Report the count, and only the count, of lines in the records that include the word "Close".

--- Data for review ---

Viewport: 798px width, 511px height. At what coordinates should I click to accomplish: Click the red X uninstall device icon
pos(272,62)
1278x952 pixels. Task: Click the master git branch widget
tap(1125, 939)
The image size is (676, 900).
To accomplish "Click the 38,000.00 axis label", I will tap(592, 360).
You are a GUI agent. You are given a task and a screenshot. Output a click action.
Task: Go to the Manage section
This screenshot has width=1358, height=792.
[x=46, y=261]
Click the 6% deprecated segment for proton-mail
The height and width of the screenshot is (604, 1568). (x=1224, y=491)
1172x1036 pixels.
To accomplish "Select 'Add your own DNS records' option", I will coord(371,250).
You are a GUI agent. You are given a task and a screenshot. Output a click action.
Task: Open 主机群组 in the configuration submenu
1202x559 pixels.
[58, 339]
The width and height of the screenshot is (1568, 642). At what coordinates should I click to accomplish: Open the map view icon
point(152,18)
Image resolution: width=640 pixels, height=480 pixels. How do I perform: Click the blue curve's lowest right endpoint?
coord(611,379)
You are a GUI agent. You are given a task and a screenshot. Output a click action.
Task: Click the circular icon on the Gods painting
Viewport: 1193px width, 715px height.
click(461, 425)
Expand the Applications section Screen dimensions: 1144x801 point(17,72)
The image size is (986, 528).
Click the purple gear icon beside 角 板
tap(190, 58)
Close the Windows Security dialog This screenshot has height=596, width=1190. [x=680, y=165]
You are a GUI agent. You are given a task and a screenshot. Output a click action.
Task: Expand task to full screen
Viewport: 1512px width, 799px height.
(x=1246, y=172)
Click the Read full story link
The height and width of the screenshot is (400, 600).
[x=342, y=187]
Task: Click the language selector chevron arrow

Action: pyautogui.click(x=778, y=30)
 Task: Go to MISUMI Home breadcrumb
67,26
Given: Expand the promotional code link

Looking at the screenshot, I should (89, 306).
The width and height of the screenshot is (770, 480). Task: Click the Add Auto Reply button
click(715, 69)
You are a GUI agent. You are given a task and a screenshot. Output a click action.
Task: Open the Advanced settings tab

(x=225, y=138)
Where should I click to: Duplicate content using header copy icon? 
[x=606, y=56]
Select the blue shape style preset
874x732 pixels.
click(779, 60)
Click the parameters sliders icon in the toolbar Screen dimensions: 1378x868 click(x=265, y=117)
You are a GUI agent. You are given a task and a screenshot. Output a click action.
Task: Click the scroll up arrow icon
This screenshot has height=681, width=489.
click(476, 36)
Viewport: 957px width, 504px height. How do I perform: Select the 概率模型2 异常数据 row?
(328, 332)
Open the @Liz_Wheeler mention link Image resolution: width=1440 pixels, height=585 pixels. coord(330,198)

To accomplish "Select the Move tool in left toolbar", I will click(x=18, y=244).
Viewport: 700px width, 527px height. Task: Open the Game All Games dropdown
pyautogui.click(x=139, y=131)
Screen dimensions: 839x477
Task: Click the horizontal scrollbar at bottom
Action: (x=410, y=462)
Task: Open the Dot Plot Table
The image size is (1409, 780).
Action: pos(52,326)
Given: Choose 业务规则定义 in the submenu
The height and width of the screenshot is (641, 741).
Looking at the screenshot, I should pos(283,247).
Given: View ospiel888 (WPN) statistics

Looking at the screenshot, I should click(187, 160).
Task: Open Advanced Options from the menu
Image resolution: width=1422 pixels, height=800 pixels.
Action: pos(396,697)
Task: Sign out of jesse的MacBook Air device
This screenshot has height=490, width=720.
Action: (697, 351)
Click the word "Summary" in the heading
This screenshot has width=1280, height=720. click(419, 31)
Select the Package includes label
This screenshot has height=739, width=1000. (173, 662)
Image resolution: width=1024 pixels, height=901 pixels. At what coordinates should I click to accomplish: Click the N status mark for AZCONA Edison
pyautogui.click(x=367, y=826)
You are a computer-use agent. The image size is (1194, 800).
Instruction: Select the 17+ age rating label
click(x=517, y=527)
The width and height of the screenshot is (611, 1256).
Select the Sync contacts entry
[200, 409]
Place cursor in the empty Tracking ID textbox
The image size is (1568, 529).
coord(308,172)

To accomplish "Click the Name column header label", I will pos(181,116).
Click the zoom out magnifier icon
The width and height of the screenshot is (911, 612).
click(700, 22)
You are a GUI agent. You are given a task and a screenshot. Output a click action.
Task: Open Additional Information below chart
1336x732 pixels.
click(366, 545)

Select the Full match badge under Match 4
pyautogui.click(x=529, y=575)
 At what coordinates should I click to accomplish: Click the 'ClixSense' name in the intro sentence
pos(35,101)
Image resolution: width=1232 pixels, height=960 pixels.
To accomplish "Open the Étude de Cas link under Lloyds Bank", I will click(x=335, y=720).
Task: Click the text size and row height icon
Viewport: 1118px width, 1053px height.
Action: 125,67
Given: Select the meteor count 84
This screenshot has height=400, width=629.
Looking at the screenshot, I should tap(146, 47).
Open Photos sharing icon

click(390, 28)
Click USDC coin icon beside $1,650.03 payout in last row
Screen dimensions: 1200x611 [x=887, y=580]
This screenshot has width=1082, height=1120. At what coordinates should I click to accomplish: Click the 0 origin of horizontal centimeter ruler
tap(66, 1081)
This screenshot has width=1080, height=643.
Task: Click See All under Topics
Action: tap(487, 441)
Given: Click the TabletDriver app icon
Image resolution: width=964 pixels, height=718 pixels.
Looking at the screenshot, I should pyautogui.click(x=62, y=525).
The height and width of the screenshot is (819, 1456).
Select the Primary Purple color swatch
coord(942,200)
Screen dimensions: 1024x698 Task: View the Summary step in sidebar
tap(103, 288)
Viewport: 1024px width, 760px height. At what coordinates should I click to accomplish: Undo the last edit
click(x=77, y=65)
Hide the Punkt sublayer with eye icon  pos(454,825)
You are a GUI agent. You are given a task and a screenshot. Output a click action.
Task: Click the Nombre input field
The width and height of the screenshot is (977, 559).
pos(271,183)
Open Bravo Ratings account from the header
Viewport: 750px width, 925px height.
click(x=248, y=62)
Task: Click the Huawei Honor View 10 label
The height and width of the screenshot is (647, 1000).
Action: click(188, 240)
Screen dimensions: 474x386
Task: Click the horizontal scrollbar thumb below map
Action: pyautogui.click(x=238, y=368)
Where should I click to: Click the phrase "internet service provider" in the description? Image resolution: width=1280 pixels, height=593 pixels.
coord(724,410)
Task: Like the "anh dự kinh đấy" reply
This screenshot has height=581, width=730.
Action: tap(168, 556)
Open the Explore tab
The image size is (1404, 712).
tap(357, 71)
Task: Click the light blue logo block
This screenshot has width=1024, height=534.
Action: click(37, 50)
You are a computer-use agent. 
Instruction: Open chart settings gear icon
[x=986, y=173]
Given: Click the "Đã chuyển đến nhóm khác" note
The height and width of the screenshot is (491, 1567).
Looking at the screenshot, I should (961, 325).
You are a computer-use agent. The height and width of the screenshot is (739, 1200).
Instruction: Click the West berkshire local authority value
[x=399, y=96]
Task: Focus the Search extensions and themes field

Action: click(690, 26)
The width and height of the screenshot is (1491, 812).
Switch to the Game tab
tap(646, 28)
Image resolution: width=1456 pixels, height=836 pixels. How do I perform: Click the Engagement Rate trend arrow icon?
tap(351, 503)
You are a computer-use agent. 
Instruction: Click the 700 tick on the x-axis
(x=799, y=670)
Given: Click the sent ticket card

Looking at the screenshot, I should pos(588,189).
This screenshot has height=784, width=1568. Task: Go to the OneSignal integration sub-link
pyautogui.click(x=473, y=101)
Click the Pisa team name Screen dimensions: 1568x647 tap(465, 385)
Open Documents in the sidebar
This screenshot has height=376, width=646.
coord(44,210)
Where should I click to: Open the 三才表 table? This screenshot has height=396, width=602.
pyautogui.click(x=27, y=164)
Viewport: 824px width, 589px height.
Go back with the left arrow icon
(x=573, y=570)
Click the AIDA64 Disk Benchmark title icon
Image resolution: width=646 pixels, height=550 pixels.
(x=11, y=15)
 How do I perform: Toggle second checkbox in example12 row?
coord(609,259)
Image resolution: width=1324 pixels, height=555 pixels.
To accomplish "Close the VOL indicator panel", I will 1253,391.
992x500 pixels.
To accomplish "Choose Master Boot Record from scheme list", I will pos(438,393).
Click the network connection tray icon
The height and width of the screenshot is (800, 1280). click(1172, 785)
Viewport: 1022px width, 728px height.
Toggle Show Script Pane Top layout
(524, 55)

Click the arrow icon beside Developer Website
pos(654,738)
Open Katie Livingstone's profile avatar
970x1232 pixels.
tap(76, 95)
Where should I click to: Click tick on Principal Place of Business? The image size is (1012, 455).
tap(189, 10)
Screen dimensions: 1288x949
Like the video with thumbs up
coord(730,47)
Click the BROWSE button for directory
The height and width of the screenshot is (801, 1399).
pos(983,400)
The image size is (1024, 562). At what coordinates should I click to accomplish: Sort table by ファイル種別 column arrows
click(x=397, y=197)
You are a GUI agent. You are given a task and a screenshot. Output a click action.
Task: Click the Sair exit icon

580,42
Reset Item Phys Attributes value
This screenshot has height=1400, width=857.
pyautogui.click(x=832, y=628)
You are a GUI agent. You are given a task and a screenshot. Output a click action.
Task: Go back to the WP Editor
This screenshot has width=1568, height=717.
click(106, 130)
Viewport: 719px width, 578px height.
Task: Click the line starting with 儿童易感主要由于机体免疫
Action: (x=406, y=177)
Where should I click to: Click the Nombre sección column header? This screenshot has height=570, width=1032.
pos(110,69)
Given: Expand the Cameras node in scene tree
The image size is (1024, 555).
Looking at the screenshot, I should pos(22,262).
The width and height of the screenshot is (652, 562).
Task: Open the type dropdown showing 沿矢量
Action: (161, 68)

---

Response box:
2